At the inn on a recent Sunday, some of Wolf’s backcountry neighbors were skeptical. There was talk about Agenda 21, a United Nations environmental plan seen by some on the right as a conspiracy against property rights.
Larry Mosler, an Ojai quarry owner, was fuming about his years-long battle with county regulators. Dick Albright, a retired aerospace engineer who lives in Frazier Park, said he and the county were wrangling in court over alleged violations involving his horse barn.
“We’re orphans out here,” he said. “Everyone’s scared to death of the county.”

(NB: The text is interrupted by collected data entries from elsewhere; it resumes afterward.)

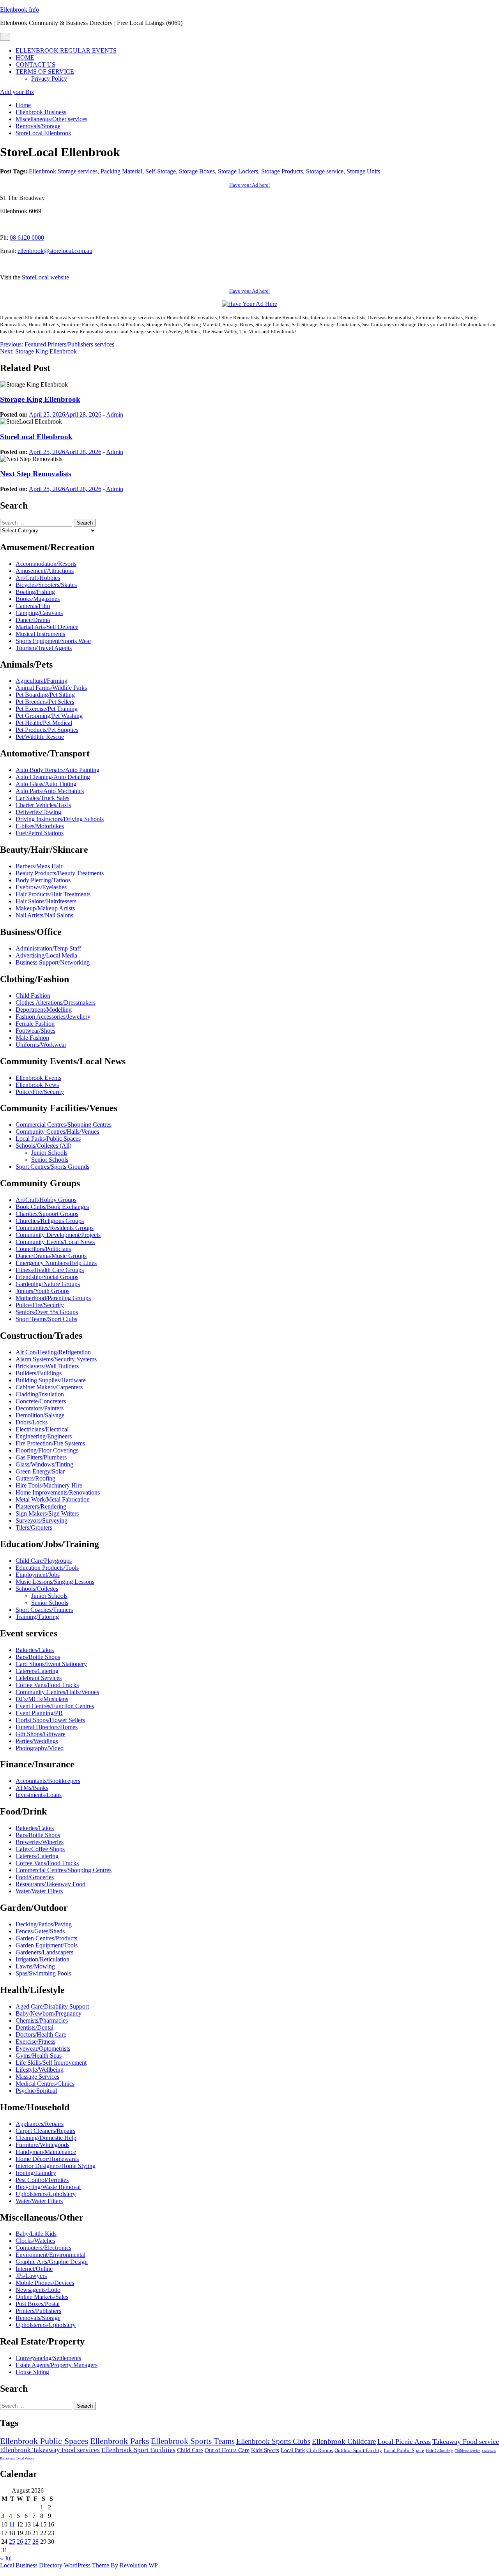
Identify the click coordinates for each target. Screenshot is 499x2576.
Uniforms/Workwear (41, 1044)
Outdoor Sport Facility (358, 2450)
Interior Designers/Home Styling (56, 2166)
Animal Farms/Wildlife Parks (51, 687)
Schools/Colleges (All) (43, 1145)
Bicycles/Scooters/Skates (46, 584)
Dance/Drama (33, 620)
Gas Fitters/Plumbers (41, 1457)
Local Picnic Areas (404, 2441)
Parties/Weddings (37, 1741)
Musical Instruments (40, 634)
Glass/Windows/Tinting (44, 1464)
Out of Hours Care (227, 2450)
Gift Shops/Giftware (40, 1734)
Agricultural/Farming (41, 680)
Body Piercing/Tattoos (43, 880)
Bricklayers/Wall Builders (47, 1366)
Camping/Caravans (39, 613)
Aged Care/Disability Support (52, 2006)
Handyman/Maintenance (46, 2151)
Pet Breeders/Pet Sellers (45, 701)
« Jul (6, 2558)
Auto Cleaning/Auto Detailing (53, 777)
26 (20, 2541)
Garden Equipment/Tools (47, 1945)
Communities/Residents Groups (55, 1227)
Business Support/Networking (53, 962)
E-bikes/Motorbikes (40, 826)
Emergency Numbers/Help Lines (56, 1263)
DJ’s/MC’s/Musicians (42, 1699)
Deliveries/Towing (38, 812)
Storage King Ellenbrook (40, 399)
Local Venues (25, 2458)
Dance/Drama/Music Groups (51, 1256)
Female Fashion (35, 1023)
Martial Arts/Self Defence (47, 627)
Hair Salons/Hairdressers (46, 901)
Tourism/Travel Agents (44, 648)
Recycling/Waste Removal (48, 2187)
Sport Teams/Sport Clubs (46, 1319)
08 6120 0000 (27, 237)
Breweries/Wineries (40, 1842)
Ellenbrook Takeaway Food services (50, 2450)
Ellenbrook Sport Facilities (138, 2450)
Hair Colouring (439, 2450)
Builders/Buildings (39, 1373)
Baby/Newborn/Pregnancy (48, 2013)
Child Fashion (33, 995)
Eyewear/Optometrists (43, 2048)
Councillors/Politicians (43, 1249)
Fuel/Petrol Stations (40, 833)
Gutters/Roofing (35, 1478)
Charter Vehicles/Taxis (43, 805)
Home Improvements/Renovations (58, 1492)
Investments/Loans (39, 1795)
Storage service (324, 171)
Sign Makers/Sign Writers (47, 1513)
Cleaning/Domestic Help (46, 2137)
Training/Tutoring (37, 1616)
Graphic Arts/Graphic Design (52, 2261)
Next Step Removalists (35, 474)
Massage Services (37, 2076)
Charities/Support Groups (47, 1213)
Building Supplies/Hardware (51, 1380)
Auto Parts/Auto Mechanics (50, 791)
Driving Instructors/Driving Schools (60, 819)
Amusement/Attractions (45, 570)
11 (12, 2524)
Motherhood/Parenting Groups (53, 1298)
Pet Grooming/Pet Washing (49, 715)
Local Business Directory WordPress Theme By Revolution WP (79, 2565)
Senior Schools (49, 1159)
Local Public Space (404, 2450)
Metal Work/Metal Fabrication (53, 1499)
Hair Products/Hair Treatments (53, 894)
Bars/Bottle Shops (38, 1657)
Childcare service (467, 2451)
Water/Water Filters (39, 1891)
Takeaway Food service (465, 2441)
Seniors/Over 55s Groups (47, 1312)
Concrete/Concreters (41, 1401)
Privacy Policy (49, 78)
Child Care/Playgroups (44, 1560)
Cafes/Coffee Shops (40, 1849)
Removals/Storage (38, 2318)
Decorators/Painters (40, 1408)
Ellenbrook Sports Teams (193, 2441)
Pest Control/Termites (42, 2180)
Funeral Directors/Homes (47, 1727)
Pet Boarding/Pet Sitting (45, 694)
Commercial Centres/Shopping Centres (63, 1124)
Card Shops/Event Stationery (51, 1664)
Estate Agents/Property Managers (56, 2365)
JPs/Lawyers (31, 2275)
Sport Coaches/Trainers (44, 1609)
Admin (114, 414)
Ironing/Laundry (36, 2173)
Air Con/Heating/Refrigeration (53, 1352)
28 (35, 2541)
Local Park (293, 2450)
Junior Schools (49, 1152)
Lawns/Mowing (35, 1966)
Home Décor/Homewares (47, 2159)
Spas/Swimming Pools (43, 1973)
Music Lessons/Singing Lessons (55, 1581)
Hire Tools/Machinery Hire (49, 1485)
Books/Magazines (38, 598)
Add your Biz (17, 91)
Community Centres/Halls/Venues (57, 1131)
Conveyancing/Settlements (48, 2358)
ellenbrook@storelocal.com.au (55, 250)
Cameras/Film (33, 605)
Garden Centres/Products (46, 1938)
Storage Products (282, 171)
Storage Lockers (238, 171)
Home (25, 57)
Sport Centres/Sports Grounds (52, 1166)
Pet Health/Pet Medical (44, 722)
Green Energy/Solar (40, 1471)
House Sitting (32, 2372)
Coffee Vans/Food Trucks (47, 1685)
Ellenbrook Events (38, 1077)
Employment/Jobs (38, 1574)
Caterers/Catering (37, 1671)
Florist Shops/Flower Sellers (50, 1720)
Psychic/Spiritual (36, 2090)
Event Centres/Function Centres (55, 1706)
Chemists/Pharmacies (42, 2020)
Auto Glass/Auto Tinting (46, 784)
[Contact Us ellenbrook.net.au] (249, 303)
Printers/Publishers (38, 2310)
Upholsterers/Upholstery (46, 2194)
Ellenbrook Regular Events (66, 50)
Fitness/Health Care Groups (50, 1270)
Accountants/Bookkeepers (48, 1780)
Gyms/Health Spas (39, 2055)
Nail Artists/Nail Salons (44, 915)
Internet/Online (34, 2268)
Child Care (190, 2450)
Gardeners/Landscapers (44, 1952)
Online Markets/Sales (42, 2296)
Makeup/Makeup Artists (45, 908)
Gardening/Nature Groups (48, 1284)
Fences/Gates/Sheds (40, 1931)
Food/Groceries (35, 1877)
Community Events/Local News (55, 1242)
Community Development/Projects (58, 1234)
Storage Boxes (197, 171)
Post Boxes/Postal (38, 2303)
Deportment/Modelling (44, 1009)
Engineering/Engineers (44, 1436)
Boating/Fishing (35, 591)
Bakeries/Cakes (35, 1650)
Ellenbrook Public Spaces (44, 2441)
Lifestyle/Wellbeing (40, 2069)
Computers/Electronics (43, 2247)
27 (28, 2541)
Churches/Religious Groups (50, 1220)
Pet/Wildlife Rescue (40, 736)
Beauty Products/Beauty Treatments (60, 873)
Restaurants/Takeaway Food (50, 1884)
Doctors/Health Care (41, 2034)
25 (12, 2541)
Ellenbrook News (37, 1084)
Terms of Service (45, 71)
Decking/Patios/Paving (44, 1924)
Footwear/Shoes (35, 1030)
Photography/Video (40, 1748)
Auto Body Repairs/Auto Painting (57, 770)
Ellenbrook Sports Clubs (273, 2441)
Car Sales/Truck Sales (42, 798)
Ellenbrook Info (19, 9)
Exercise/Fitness (35, 2041)
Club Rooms (319, 2450)
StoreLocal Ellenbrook (36, 437)
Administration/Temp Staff (48, 948)
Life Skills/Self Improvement (51, 2062)
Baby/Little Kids (36, 2233)
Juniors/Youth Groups (42, 1291)
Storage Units (363, 171)
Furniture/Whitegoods (42, 2144)
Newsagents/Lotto (38, 2289)
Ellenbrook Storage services (63, 171)
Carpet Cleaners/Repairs (45, 2130)
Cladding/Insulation (40, 1394)
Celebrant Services (39, 1678)
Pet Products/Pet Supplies (47, 729)
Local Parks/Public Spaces (48, 1138)
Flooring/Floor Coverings (47, 1450)
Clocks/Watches (35, 2240)
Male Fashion (32, 1037)
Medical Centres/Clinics (45, 2083)
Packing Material (121, 171)
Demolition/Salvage (40, 1415)
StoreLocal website (45, 277)
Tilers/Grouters (34, 1527)
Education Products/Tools (47, 1567)
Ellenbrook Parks (119, 2441)
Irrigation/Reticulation (42, 1959)
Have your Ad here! (249, 185)
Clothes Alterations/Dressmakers (56, 1002)
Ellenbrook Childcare (344, 2441)
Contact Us (35, 64)
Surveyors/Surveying (41, 1520)
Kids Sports (265, 2450)
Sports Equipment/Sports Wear (53, 641)
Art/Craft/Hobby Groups (46, 1199)
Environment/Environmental (50, 2254)
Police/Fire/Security (40, 1091)
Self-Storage (160, 171)
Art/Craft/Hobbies (38, 577)
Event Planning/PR (39, 1713)
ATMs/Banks (32, 1787)
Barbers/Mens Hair (39, 866)
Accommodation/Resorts (46, 563)
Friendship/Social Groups (47, 1277)
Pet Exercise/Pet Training (47, 708)
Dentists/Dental (34, 2027)
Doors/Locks (32, 1422)
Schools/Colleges (37, 1588)
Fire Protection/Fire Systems (50, 1443)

Wolf bought the Pine Mountain Inn in 1976. It was an old-fashioned western bar and looks just that way today. The stools are old tractor seats. An ancient, half-strung snowshoe hangs on a wall, along with a couple of rattlesnake skins stretched on boards. Sometime after the business opened, circa 1939, an old-timer named Howard used 204 beer bottles to create a window that still throws a moody light over the bar.

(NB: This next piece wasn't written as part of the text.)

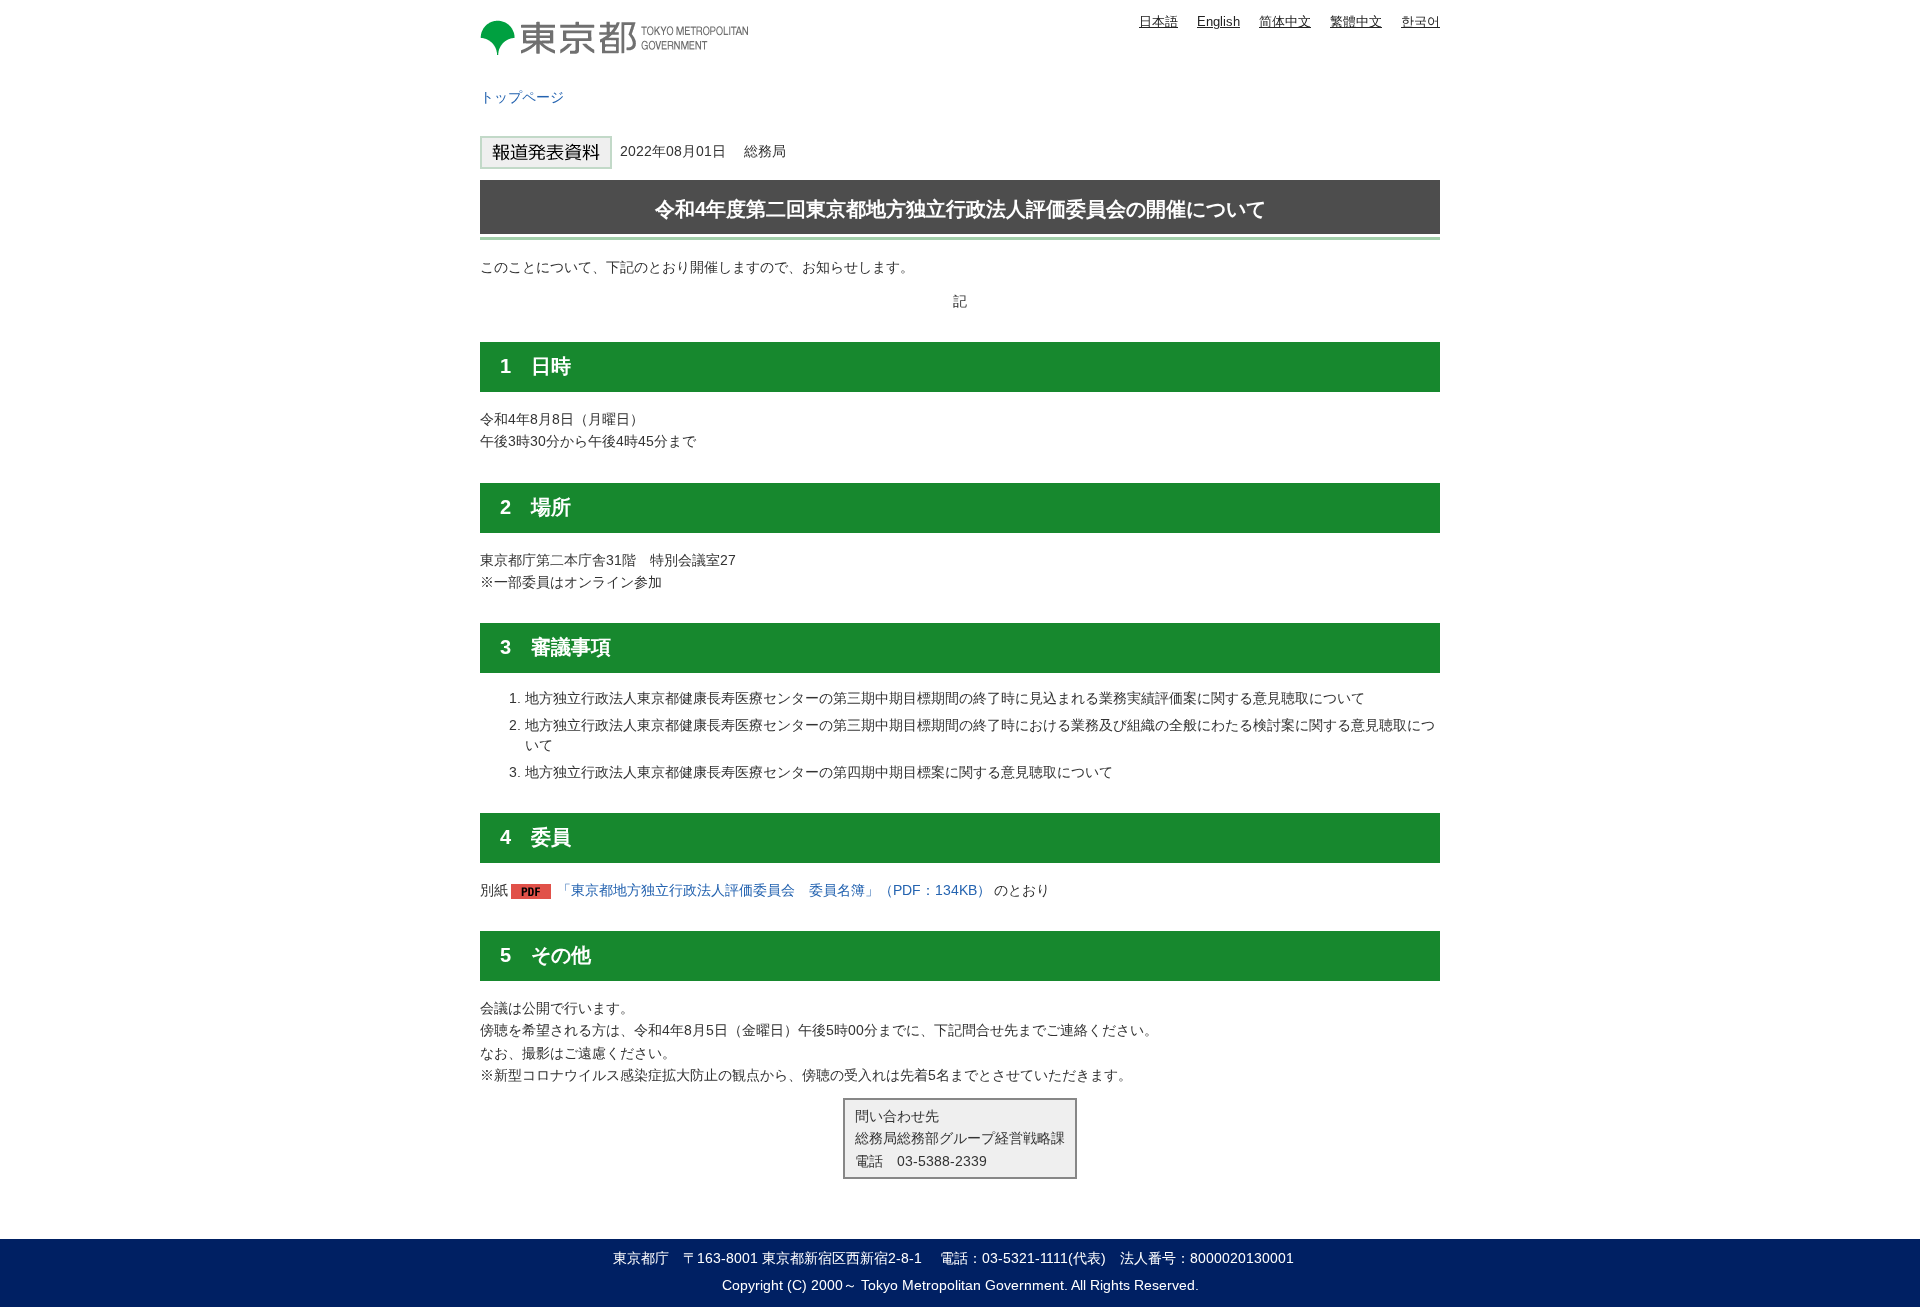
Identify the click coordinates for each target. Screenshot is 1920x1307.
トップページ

Over the years, county inspectors cited Wolf for numerous alleged violations, including stacking too much firewood, improperly storing a truck and illegally keeping a chicken coop. (A coop was on the property years before, Wolf says, but was gone by the time he came along.)
“You think these are simple violations, but they can take years to clear up and lots of money,” he said. “Some people just up and quit.”

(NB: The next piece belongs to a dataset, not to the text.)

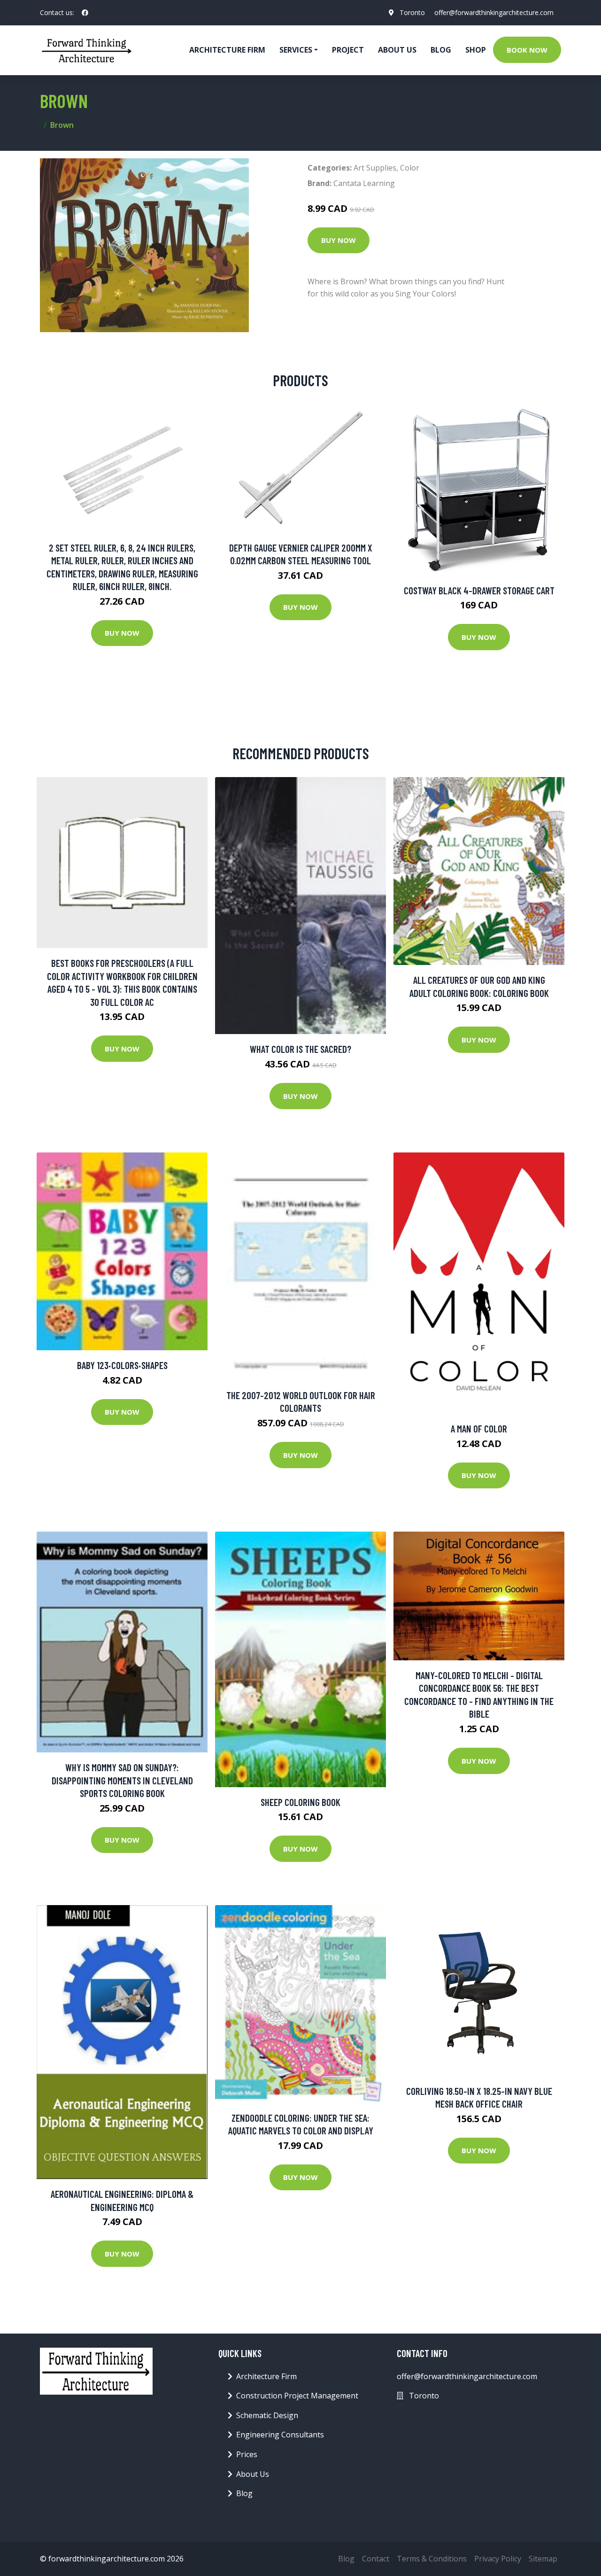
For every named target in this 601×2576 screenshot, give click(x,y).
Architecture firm (227, 50)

At one point, the county said an outdoor stage was illegal because it was more than 30 inches off the ground. Wolf filled the space with dirt.
“Some people play cards,” he says. “I play county.”
Wolf faced problems more serious than regulation. In 1998, a massive landslide on Highway 33 shut the inn for eight months. In 2002, a 23,000-acre blaze was named the Wolf fire because it started near Wolf’s place — the result, investigators said, of people shooting guns in dry brush, as they did on the informal shooting range behind Wolf’s bar.
After surviving a couple of heart attacks, Wolf, for health reasons, closed the inn in 2005. When he tried to reopen in 2007, county planners told him he couldn’t; his zoning had been changed 21 years earlier, along with that of other properties in the area.
Wolf and his family say that was the first they’d heard of the change. They say the county had his Oxnard address — his property tax bill reached him every year — but he never received a notice of rezoning, something Wolf assures he would have noticed and protested.
His daughter, Tammy Wolf Slack of West Richland, Wash., hired a firm to search county records for any indication that a letter had been mailed.
“We were never notified,” she said.
In 2010, Wolf sued the county, contending he was owed $3.5 million to compensate for unreasonable restrictions that devalued his land. In his suit, he said the county had determined it liked his land better without structures, for its “nice view.”
In its response, the county said it had sent out letters about the rezoning and published legal notices in a local paper, albeit one in Fillmore, far from Wolf’s property. It also cited a state law indicating that failure to receive a notice is not a sufficient defense against a government action.
The suit is pending, according to assistant county counsel Robert Kwong. A judge urged county officials and Wolf to negotiate, but no discussions have taken place. Slack said the county has failed to give her the public records she has requested.
Meanwhile, Wolf doles out free bottles of water and chats up travelers. In a handbill, he lists the name and number of a county building inspector, urging people to call in protest. People pop in asking for directions. Wolf keeps a satellite phone handy — the only reliable communication in his neck of the woods — and has cans of gas for motorists who are running out.
“People tell me we’re in the middle of nowhere,” he says. “I tell them that’s just up the road.”